The attack didn’t target grid operations but could have
Experts say the apparent financial motivation leads them to believe the attackers were not targeting grid operations. “Those bad guys were looking for compute devices that they could use to do computer internet-related types of extortion,” Thomas Tansy, CEO of DER Security, tells CSO. “From that standpoint, the fact that they hijacked a contact would be no different than bad guys hijacking industrial cameras, home routers, or other devices that are connected to the internet. The intent of the attack was not to compromise the power grid. It was to extort money.”
But, if the hackers were motivated to disrupt the power grid, they could have exploited these unpatched devices for more malevolent purposes, Tansy says. “Could an adversary pivot and say, ‘We’re no longer interested in extorting people today, we’re interested in interrupting power on the grid?’ Sure. If they had the expertise to do that, the fact that they’re inside the system gives them the opportunity. Of course, they’d have to have the skills and the know-how to pull off, but at that point, the barbarians are inside the gates.”
Access to monitoring systems will grant some level of access to the actual photovoltaic installation, Willem Westerhof, team manager at Secura, tells CSO. “You effectively have local network access. You could try, instead of doing what they did, you could try to leverage that access to attack anything that is in the same network.”
Attackers could gain access to a central control system
Such networks typically have a central control system, which, if infiltrated could allow attackers to take over more than a single solar park. “Based on what I’ve seen, this specific monitoring equipment also has the option to, for example, shut down the photovoltaic installation,” Westerhof says. “So, you could shut down and start up a solar park this way. I don’t think the grid will get completely shut down, given the scale of the attack and available countermeasures, but it’ll probably make some people in charge of grid balancing very nervous if you start shutting those down or repeatedly cycling them off and on.”

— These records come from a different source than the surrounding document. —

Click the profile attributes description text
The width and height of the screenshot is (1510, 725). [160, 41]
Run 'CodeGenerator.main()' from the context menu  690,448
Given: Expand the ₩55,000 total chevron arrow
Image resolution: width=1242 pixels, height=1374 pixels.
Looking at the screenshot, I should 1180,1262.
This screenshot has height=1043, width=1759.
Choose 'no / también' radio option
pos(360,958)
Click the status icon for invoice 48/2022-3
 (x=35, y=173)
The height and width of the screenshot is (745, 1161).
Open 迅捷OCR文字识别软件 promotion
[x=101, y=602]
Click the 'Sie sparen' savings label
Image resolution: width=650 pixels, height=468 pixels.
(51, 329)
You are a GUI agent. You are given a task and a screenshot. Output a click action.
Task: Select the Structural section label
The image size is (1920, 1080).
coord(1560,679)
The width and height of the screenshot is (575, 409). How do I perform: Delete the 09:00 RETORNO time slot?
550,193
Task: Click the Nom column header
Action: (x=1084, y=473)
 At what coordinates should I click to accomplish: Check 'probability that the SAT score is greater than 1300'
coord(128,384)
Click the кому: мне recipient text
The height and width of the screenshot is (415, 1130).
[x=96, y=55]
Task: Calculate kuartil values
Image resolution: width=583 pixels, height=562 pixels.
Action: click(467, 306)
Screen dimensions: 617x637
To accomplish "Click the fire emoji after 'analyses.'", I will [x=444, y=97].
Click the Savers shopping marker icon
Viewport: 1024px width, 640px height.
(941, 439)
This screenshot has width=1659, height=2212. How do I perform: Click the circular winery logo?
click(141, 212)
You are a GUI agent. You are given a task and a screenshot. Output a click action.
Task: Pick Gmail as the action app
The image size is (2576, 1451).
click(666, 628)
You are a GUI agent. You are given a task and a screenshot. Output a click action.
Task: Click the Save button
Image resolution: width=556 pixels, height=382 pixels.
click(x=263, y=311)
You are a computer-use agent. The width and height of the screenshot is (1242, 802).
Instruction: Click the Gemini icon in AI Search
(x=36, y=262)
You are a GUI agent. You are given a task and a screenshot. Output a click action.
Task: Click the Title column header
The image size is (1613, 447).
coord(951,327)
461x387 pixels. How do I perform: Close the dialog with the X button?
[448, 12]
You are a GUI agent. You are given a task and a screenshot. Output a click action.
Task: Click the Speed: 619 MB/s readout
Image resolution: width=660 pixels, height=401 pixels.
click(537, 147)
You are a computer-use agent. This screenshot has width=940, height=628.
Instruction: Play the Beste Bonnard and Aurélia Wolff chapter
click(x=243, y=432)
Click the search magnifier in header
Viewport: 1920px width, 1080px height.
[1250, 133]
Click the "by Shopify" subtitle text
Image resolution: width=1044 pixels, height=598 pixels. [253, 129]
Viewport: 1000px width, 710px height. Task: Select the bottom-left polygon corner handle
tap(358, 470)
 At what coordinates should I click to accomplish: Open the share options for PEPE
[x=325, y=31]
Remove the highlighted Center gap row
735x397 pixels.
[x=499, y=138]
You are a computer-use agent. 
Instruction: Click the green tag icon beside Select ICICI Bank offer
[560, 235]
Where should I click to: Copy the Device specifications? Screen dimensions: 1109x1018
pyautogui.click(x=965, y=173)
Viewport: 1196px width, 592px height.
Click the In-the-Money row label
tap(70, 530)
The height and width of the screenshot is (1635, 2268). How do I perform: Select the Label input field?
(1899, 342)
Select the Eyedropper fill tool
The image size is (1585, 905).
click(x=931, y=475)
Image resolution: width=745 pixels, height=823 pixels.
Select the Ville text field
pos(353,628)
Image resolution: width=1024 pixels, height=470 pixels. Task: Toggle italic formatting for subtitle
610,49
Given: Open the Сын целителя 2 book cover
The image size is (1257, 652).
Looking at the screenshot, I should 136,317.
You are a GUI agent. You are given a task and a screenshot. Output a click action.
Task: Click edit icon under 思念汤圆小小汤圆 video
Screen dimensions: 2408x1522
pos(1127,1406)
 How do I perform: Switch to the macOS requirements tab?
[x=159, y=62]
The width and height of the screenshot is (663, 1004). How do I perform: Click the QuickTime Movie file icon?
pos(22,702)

However, grid-scale solar installations, such as those that utilities increasingly use to fuel their power supply, likely have sufficient protections built into their networks to thwart this kind of attack.
Mandatory security safeguards such as “NERC-CIP starts to apply depending on how big it is and how impactful the installation is,” Andrew Ginter, VP of industrial security at Waterfall Security Systems, tells CSO. “And you tend to see more rigorous cybersecurity being applied just because it makes good business sense. If you have a dozen solar farms, each of which is producing 300 megawatts of power, a utility is monitoring those things.”